In how many lines of the listing below does "Aller" appear? Reply with the number only.
══════════
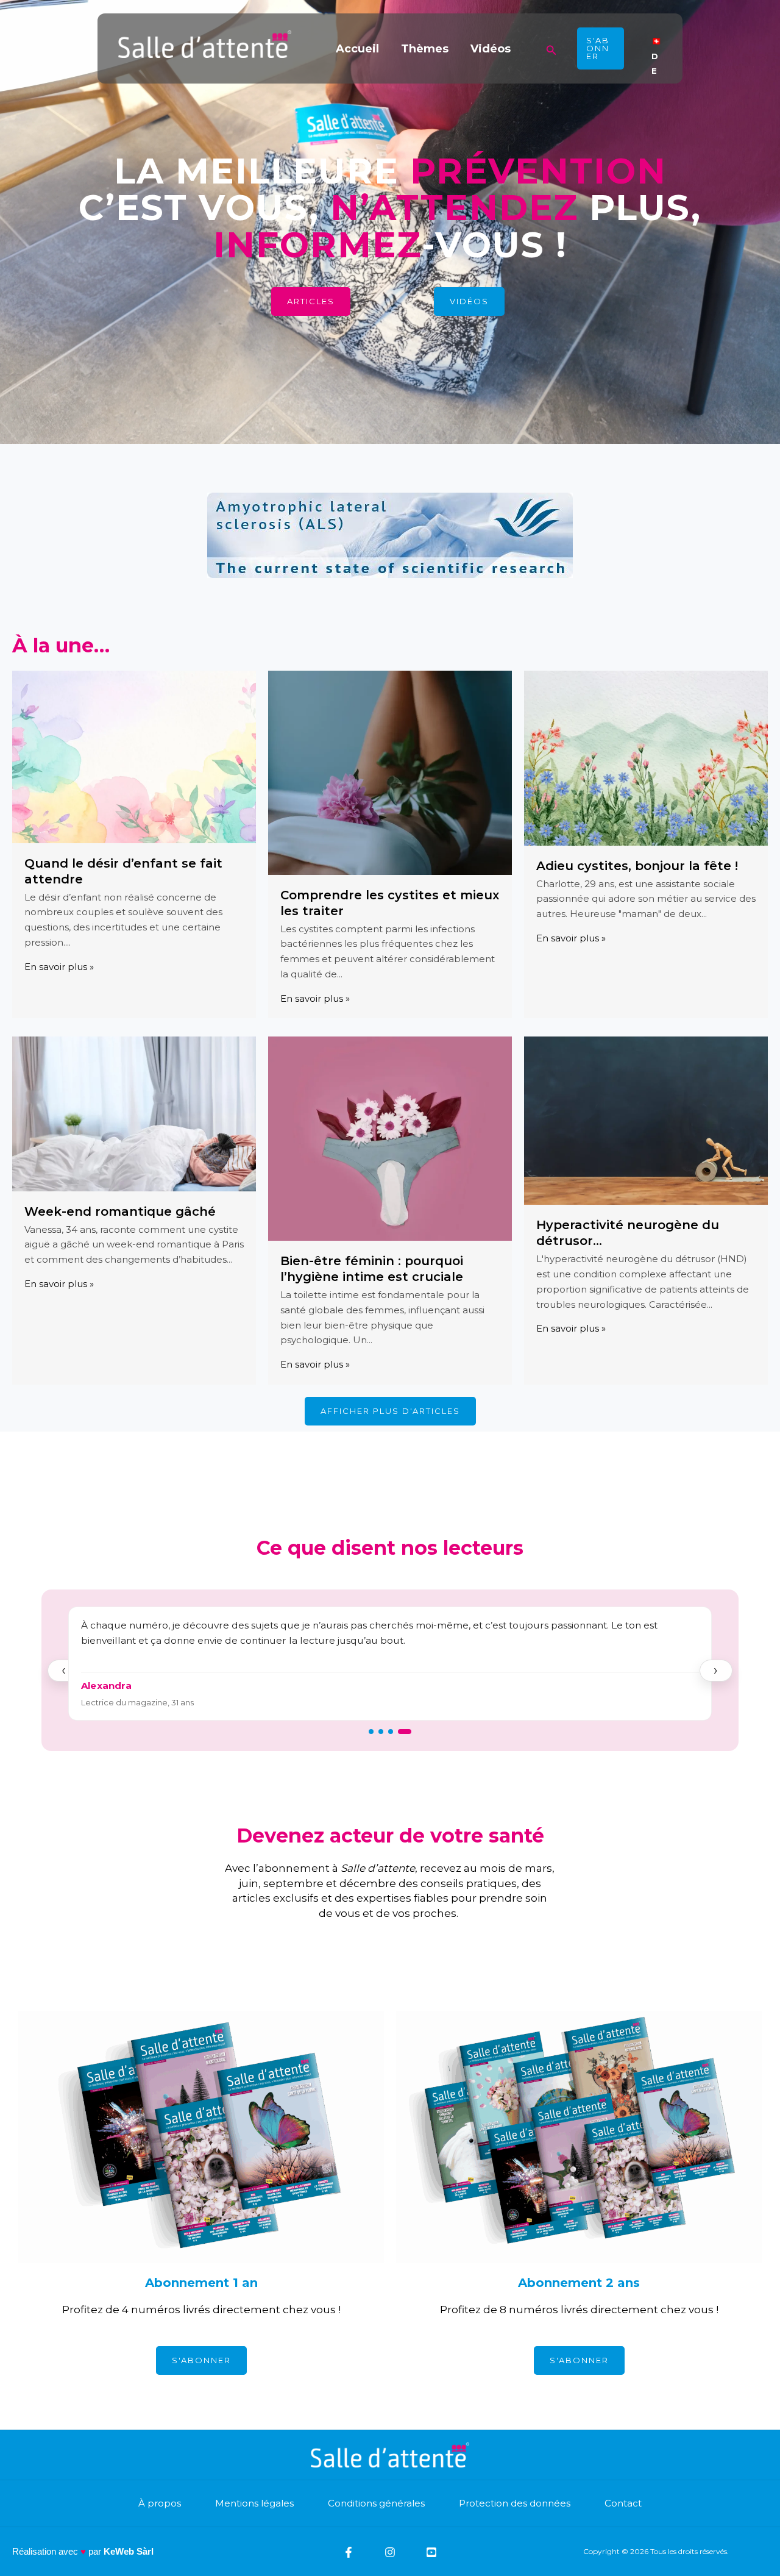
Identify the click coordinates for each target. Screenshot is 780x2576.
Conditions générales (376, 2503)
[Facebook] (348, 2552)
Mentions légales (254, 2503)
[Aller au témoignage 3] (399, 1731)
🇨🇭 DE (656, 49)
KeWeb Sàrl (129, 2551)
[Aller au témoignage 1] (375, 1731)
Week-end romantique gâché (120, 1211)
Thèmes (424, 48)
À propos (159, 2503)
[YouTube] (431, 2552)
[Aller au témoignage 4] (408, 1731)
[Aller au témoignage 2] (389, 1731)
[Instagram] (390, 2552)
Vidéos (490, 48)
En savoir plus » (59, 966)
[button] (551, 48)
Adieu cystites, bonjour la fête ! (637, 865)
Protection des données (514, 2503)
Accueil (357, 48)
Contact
══════════
* [Your response]:
4